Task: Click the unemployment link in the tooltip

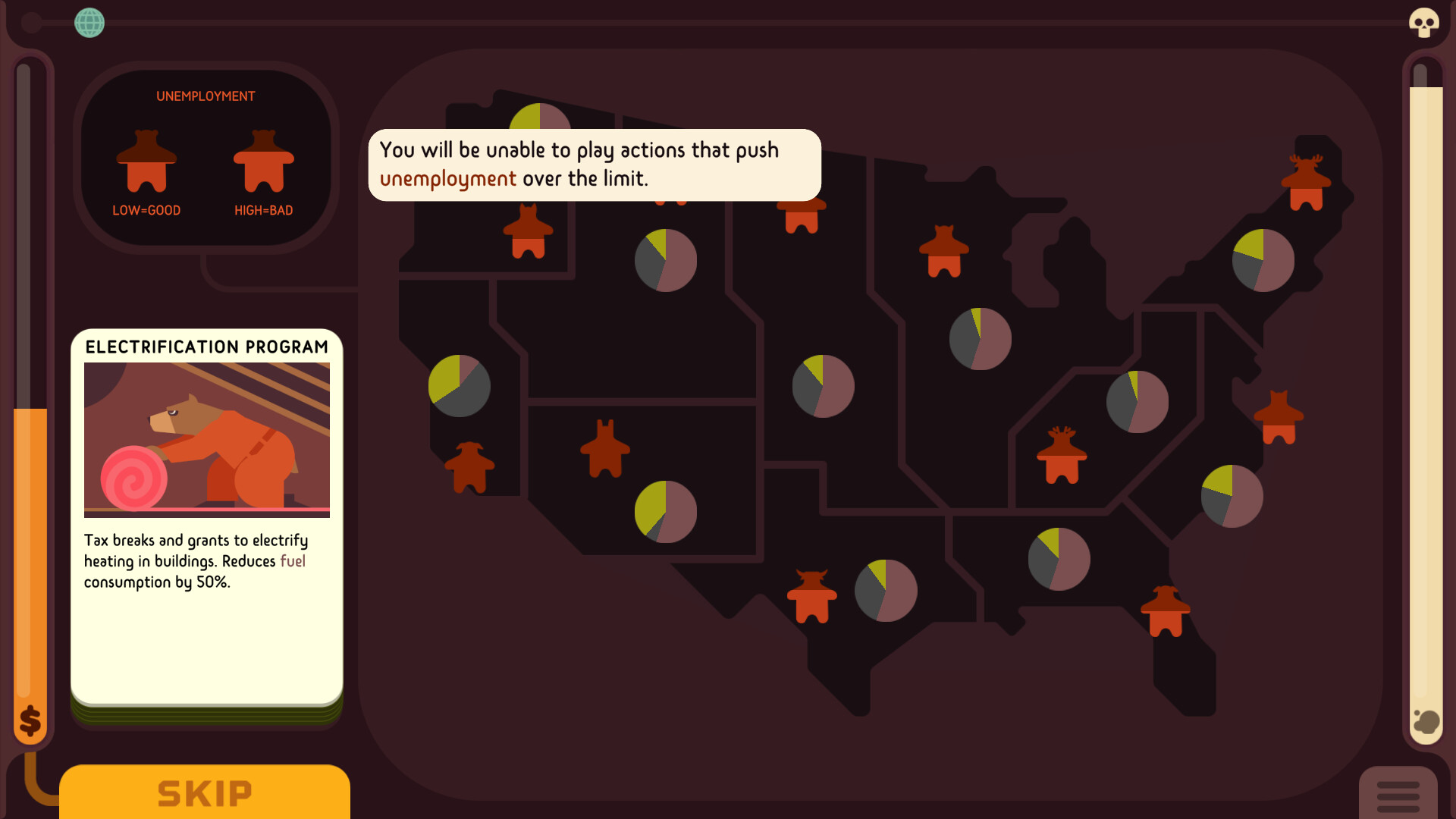Action: [447, 179]
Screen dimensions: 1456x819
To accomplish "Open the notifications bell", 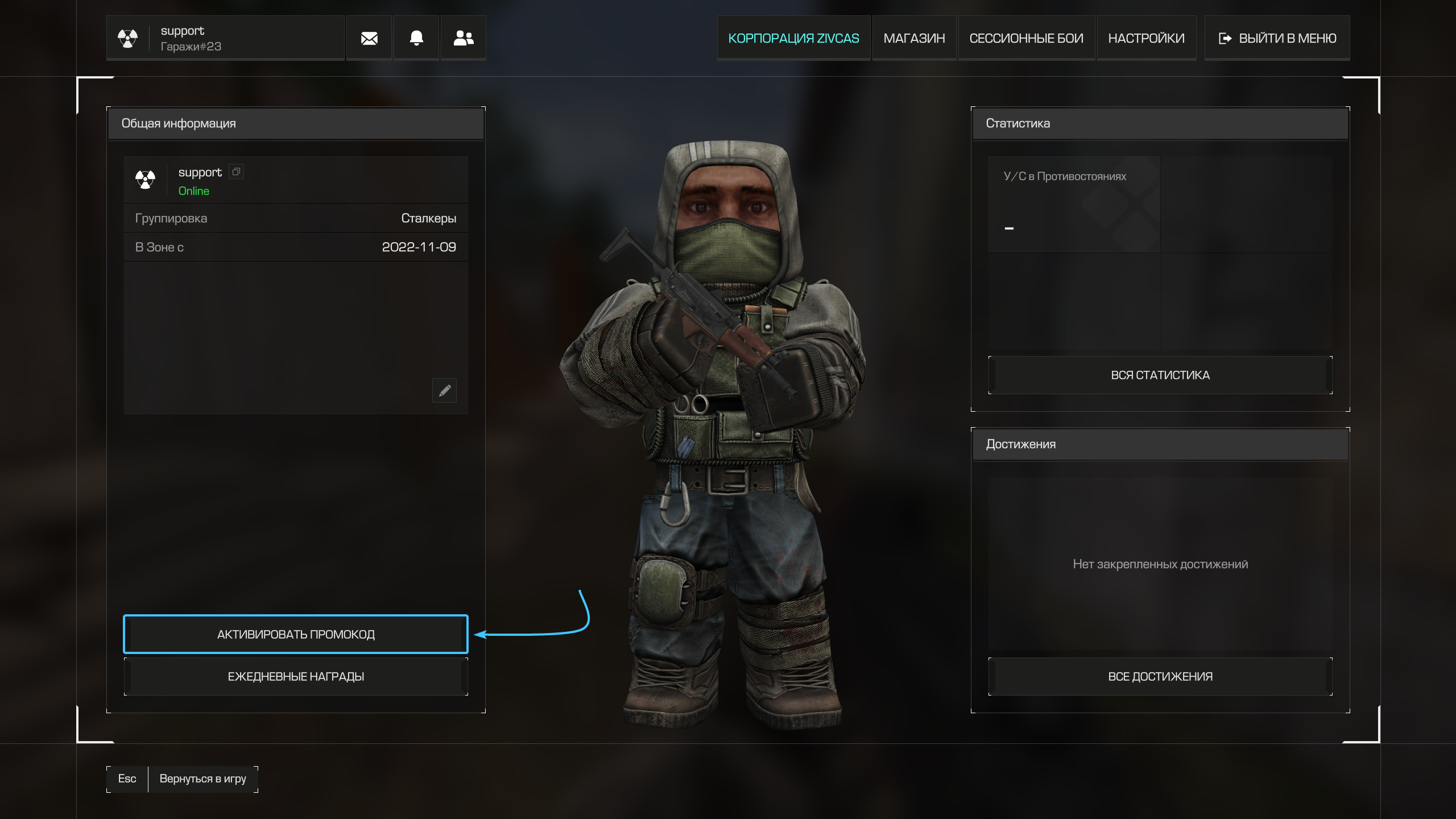I will (416, 38).
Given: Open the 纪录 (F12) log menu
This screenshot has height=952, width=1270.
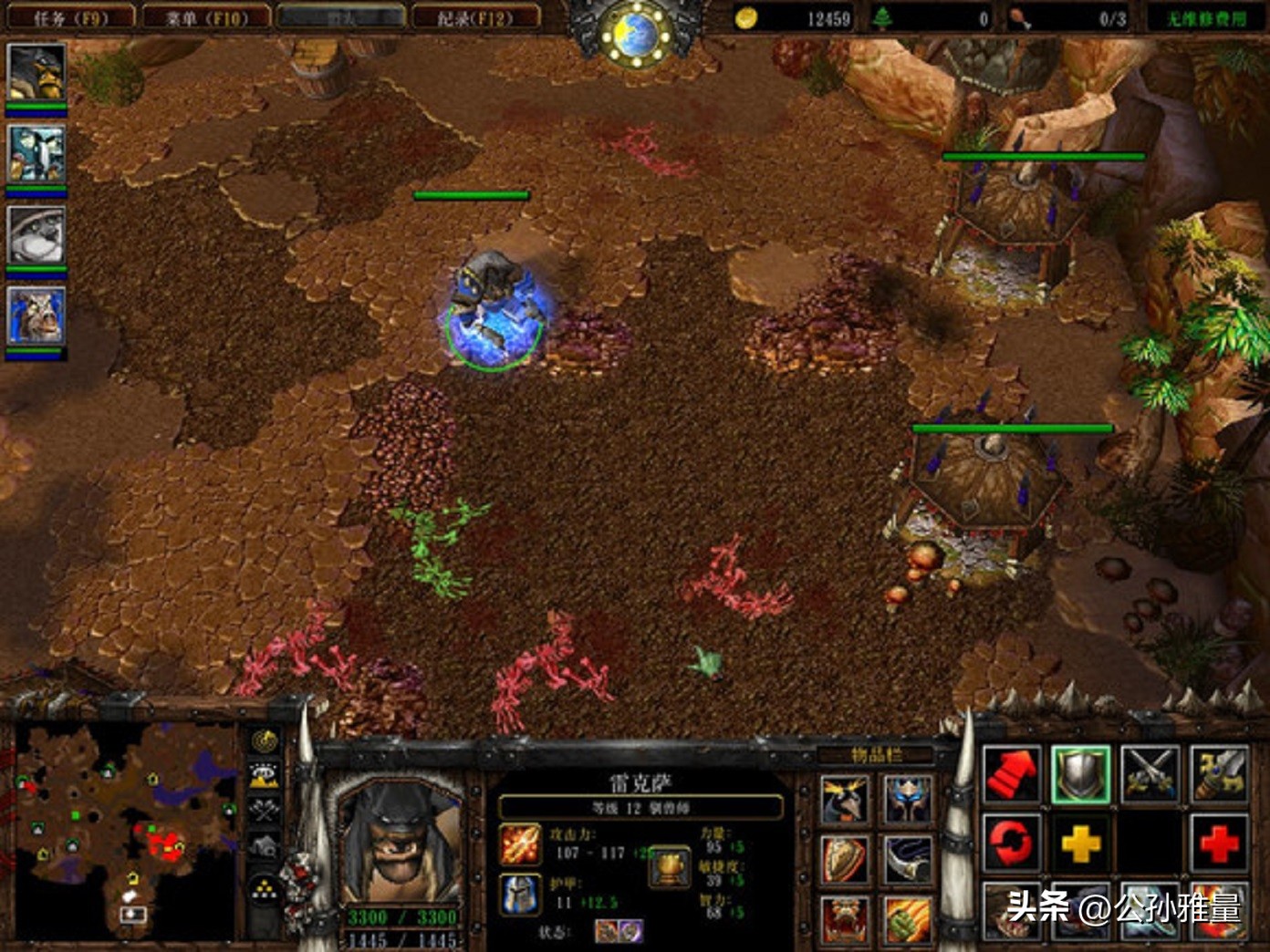Looking at the screenshot, I should click(x=474, y=17).
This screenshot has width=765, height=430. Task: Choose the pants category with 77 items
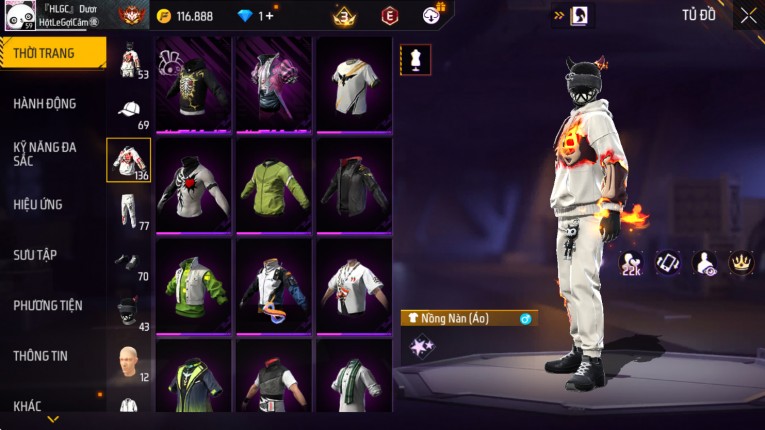pyautogui.click(x=129, y=211)
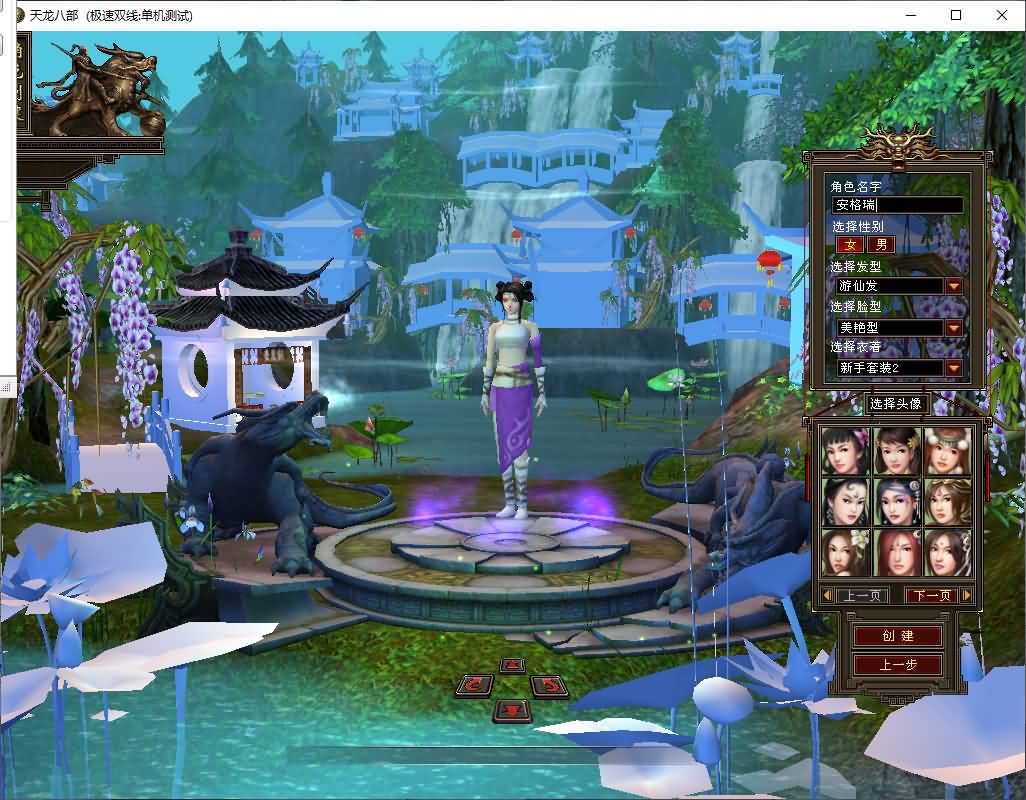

○ ○ ○ ○

Gather every line of the material that contains the string "Task", treating uppercase and lowercase letters as different.

-- Complete answer --
Task: Click the unemployment link in the tooltip
This screenshot has width=765, height=430. Task: Choose the pants category with 77 items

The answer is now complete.